Extract the data exactly, missing nothing.

(Dataset excerpts)
####################

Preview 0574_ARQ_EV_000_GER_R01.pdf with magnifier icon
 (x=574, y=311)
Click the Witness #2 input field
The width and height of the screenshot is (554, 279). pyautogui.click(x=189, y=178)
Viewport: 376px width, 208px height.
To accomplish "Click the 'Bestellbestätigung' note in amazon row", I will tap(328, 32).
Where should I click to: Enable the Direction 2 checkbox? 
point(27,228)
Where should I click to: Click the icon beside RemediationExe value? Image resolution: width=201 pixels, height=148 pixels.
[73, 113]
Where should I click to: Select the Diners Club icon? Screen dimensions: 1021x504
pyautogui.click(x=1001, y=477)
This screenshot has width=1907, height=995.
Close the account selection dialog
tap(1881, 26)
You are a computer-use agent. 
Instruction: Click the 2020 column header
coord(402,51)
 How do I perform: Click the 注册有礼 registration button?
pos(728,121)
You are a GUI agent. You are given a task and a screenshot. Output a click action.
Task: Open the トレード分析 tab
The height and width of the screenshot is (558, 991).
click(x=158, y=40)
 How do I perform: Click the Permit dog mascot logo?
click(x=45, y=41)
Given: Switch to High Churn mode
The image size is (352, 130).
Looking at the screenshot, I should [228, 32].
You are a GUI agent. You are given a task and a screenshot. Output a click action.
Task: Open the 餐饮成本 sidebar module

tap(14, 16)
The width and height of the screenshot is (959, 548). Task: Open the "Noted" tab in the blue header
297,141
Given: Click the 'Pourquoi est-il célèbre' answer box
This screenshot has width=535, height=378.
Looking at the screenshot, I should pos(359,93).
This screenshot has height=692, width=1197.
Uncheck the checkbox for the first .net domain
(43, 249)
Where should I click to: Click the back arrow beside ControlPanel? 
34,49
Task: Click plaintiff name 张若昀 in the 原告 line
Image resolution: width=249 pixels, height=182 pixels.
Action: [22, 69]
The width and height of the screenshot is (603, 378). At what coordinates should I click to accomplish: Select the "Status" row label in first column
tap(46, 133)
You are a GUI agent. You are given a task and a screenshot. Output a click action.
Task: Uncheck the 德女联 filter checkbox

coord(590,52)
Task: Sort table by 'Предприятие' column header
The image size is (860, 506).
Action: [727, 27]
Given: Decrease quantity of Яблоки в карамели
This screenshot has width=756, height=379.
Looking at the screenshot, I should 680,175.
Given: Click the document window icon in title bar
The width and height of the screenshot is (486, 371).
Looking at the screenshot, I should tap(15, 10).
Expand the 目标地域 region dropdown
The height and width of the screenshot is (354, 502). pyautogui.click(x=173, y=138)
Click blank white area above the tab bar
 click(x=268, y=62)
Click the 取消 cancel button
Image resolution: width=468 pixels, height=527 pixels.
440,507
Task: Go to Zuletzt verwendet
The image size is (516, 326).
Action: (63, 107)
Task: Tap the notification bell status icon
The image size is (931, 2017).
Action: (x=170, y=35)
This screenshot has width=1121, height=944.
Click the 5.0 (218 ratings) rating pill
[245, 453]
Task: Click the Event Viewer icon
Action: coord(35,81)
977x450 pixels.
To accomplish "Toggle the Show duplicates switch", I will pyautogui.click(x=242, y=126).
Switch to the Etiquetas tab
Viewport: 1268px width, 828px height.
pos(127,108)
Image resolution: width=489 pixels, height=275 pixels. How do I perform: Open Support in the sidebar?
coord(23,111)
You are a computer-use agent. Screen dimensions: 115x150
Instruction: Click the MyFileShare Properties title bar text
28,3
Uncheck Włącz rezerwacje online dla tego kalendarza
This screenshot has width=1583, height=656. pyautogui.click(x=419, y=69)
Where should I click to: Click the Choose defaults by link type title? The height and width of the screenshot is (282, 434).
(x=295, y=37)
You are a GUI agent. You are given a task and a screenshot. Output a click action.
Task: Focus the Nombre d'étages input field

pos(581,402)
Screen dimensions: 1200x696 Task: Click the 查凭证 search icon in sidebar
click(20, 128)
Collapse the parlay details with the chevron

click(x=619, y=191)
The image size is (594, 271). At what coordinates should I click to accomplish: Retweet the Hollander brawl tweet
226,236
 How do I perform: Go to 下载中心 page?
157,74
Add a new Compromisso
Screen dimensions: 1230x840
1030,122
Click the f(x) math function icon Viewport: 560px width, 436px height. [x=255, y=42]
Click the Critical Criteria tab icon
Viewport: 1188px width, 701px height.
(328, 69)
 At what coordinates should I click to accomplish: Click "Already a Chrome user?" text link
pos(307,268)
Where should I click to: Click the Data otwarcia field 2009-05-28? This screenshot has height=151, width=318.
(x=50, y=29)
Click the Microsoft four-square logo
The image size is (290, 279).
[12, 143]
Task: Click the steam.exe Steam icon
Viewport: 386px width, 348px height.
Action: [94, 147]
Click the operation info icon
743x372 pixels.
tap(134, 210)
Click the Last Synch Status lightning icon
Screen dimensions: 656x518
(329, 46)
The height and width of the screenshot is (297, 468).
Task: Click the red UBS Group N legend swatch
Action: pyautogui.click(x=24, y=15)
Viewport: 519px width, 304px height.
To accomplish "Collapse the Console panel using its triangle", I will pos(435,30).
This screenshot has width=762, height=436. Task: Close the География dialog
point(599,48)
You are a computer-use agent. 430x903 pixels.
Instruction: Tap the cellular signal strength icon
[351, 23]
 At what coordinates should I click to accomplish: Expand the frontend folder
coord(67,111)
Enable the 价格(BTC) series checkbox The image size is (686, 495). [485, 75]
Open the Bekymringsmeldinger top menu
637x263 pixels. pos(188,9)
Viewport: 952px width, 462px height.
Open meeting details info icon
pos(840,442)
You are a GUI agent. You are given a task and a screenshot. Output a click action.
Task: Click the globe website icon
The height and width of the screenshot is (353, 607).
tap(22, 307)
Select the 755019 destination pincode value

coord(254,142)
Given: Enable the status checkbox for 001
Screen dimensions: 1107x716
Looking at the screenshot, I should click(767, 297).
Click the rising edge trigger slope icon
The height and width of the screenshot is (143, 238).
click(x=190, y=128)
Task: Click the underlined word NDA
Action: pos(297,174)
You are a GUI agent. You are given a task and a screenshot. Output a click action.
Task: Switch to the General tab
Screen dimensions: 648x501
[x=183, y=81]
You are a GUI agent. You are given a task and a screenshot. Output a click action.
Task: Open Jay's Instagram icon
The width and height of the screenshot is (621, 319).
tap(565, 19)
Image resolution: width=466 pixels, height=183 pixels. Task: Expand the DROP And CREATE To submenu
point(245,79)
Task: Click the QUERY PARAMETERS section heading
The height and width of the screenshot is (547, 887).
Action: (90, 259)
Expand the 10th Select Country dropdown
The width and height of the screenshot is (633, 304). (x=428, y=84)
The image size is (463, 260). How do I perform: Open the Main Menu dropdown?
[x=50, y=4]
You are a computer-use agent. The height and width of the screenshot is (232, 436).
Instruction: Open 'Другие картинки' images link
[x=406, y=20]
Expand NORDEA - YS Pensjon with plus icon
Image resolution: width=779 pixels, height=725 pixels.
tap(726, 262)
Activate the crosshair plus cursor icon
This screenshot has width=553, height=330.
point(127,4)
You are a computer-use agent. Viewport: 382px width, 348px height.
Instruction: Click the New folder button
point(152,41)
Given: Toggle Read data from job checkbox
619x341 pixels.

####################

▶ **Exercise response**
Preview 0574_ARQ_EV_000_GER_R01.pdf with magnifier icon
 (x=574, y=311)
Click the Witness #2 input field
The width and height of the screenshot is (554, 279). pyautogui.click(x=189, y=178)
Viewport: 376px width, 208px height.
To accomplish "Click the 'Bestellbestätigung' note in amazon row", I will tap(328, 32).
Where should I click to: Enable the Direction 2 checkbox? 
point(27,228)
Where should I click to: Click the icon beside RemediationExe value? Image resolution: width=201 pixels, height=148 pixels.
[73, 113]
Where should I click to: Select the Diners Club icon? Screen dimensions: 1021x504
pyautogui.click(x=1001, y=477)
This screenshot has width=1907, height=995.
Close the account selection dialog
tap(1881, 26)
You are a computer-use agent. 
Instruction: Click the 2020 column header
coord(402,51)
 How do I perform: Click the 注册有礼 registration button?
pos(728,121)
You are a GUI agent. You are given a task and a screenshot. Output a click action.
Task: Open the トレード分析 tab
The height and width of the screenshot is (558, 991).
click(x=158, y=40)
 How do I perform: Click the Permit dog mascot logo?
click(x=45, y=41)
Given: Switch to High Churn mode
The image size is (352, 130).
Looking at the screenshot, I should [228, 32].
You are a GUI agent. You are given a task and a screenshot. Output a click action.
Task: Open the 餐饮成本 sidebar module

tap(14, 16)
The width and height of the screenshot is (959, 548). Task: Open the "Noted" tab in the blue header
297,141
Given: Click the 'Pourquoi est-il célèbre' answer box
This screenshot has width=535, height=378.
Looking at the screenshot, I should pos(359,93).
This screenshot has height=692, width=1197.
Uncheck the checkbox for the first .net domain
(43, 249)
Where should I click to: Click the back arrow beside ControlPanel? 
34,49
Task: Click plaintiff name 张若昀 in the 原告 line
Image resolution: width=249 pixels, height=182 pixels.
Action: [22, 69]
The width and height of the screenshot is (603, 378). At what coordinates should I click to accomplish: Select the "Status" row label in first column
tap(46, 133)
You are a GUI agent. You are given a task and a screenshot. Output a click action.
Task: Uncheck the 德女联 filter checkbox

coord(590,52)
Task: Sort table by 'Предприятие' column header
The image size is (860, 506).
Action: [727, 27]
Given: Decrease quantity of Яблоки в карамели
This screenshot has width=756, height=379.
Looking at the screenshot, I should 680,175.
Given: Click the document window icon in title bar
The width and height of the screenshot is (486, 371).
Looking at the screenshot, I should tap(15, 10).
Expand the 目标地域 region dropdown
The height and width of the screenshot is (354, 502). pyautogui.click(x=173, y=138)
Click blank white area above the tab bar
 click(x=268, y=62)
Click the 取消 cancel button
Image resolution: width=468 pixels, height=527 pixels.
440,507
Task: Go to Zuletzt verwendet
The image size is (516, 326).
Action: (63, 107)
Task: Tap the notification bell status icon
The image size is (931, 2017).
Action: (x=170, y=35)
This screenshot has width=1121, height=944.
Click the 5.0 (218 ratings) rating pill
[245, 453]
Task: Click the Event Viewer icon
Action: coord(35,81)
977x450 pixels.
To accomplish "Toggle the Show duplicates switch", I will pyautogui.click(x=242, y=126).
Switch to the Etiquetas tab
Viewport: 1268px width, 828px height.
pos(127,108)
Image resolution: width=489 pixels, height=275 pixels. How do I perform: Open Support in the sidebar?
coord(23,111)
You are a computer-use agent. Screen dimensions: 115x150
Instruction: Click the MyFileShare Properties title bar text
28,3
Uncheck Włącz rezerwacje online dla tego kalendarza
This screenshot has width=1583, height=656. pyautogui.click(x=419, y=69)
Where should I click to: Click the Choose defaults by link type title? The height and width of the screenshot is (282, 434).
(x=295, y=37)
You are a GUI agent. You are given a task and a screenshot. Output a click action.
Task: Focus the Nombre d'étages input field

pos(581,402)
Screen dimensions: 1200x696 Task: Click the 查凭证 search icon in sidebar
click(20, 128)
Collapse the parlay details with the chevron

click(x=619, y=191)
The image size is (594, 271). At what coordinates should I click to accomplish: Retweet the Hollander brawl tweet
226,236
 How do I perform: Go to 下载中心 page?
157,74
Add a new Compromisso
Screen dimensions: 1230x840
1030,122
Click the f(x) math function icon Viewport: 560px width, 436px height. [x=255, y=42]
Click the Critical Criteria tab icon
Viewport: 1188px width, 701px height.
(328, 69)
 At what coordinates should I click to accomplish: Click "Already a Chrome user?" text link
pos(307,268)
Where should I click to: Click the Data otwarcia field 2009-05-28? This screenshot has height=151, width=318.
(x=50, y=29)
Click the Microsoft four-square logo
The image size is (290, 279).
[12, 143]
Task: Click the steam.exe Steam icon
Viewport: 386px width, 348px height.
Action: [94, 147]
Click the operation info icon
743x372 pixels.
tap(134, 210)
Click the Last Synch Status lightning icon
Screen dimensions: 656x518
(329, 46)
The height and width of the screenshot is (297, 468).
Task: Click the red UBS Group N legend swatch
Action: pyautogui.click(x=24, y=15)
Viewport: 519px width, 304px height.
To accomplish "Collapse the Console panel using its triangle", I will pos(435,30).
This screenshot has width=762, height=436. Task: Close the География dialog
point(599,48)
You are a computer-use agent. 430x903 pixels.
Instruction: Tap the cellular signal strength icon
[351, 23]
 At what coordinates should I click to accomplish: Expand the frontend folder
coord(67,111)
Enable the 价格(BTC) series checkbox The image size is (686, 495). [485, 75]
Open the Bekymringsmeldinger top menu
637x263 pixels. pos(188,9)
Viewport: 952px width, 462px height.
Open meeting details info icon
pos(840,442)
You are a GUI agent. You are given a task and a screenshot. Output a click action.
Task: Click the globe website icon
The height and width of the screenshot is (353, 607).
tap(22, 307)
Select the 755019 destination pincode value

coord(254,142)
Given: Enable the status checkbox for 001
Screen dimensions: 1107x716
Looking at the screenshot, I should click(767, 297).
Click the rising edge trigger slope icon
The height and width of the screenshot is (143, 238).
click(x=190, y=128)
Task: Click the underlined word NDA
Action: pos(297,174)
You are a GUI agent. You are given a task and a screenshot. Output a click action.
Task: Switch to the General tab
Screen dimensions: 648x501
[x=183, y=81]
You are a GUI agent. You are given a task and a screenshot. Output a click action.
Task: Open Jay's Instagram icon
The width and height of the screenshot is (621, 319).
tap(565, 19)
Image resolution: width=466 pixels, height=183 pixels. Task: Expand the DROP And CREATE To submenu
point(245,79)
Task: Click the QUERY PARAMETERS section heading
The height and width of the screenshot is (547, 887).
Action: (90, 259)
Expand the 10th Select Country dropdown
The width and height of the screenshot is (633, 304). (x=428, y=84)
The image size is (463, 260). How do I perform: Open the Main Menu dropdown?
[x=50, y=4]
You are a computer-use agent. The height and width of the screenshot is (232, 436).
Instruction: Open 'Другие картинки' images link
[x=406, y=20]
Expand NORDEA - YS Pensjon with plus icon
Image resolution: width=779 pixels, height=725 pixels.
tap(726, 262)
Activate the crosshair plus cursor icon
This screenshot has width=553, height=330.
point(127,4)
You are a computer-use agent. Viewport: 382px width, 348px height.
Instruction: Click the New folder button
point(152,41)
Given: Toggle Read data from job checkbox
619x341 pixels.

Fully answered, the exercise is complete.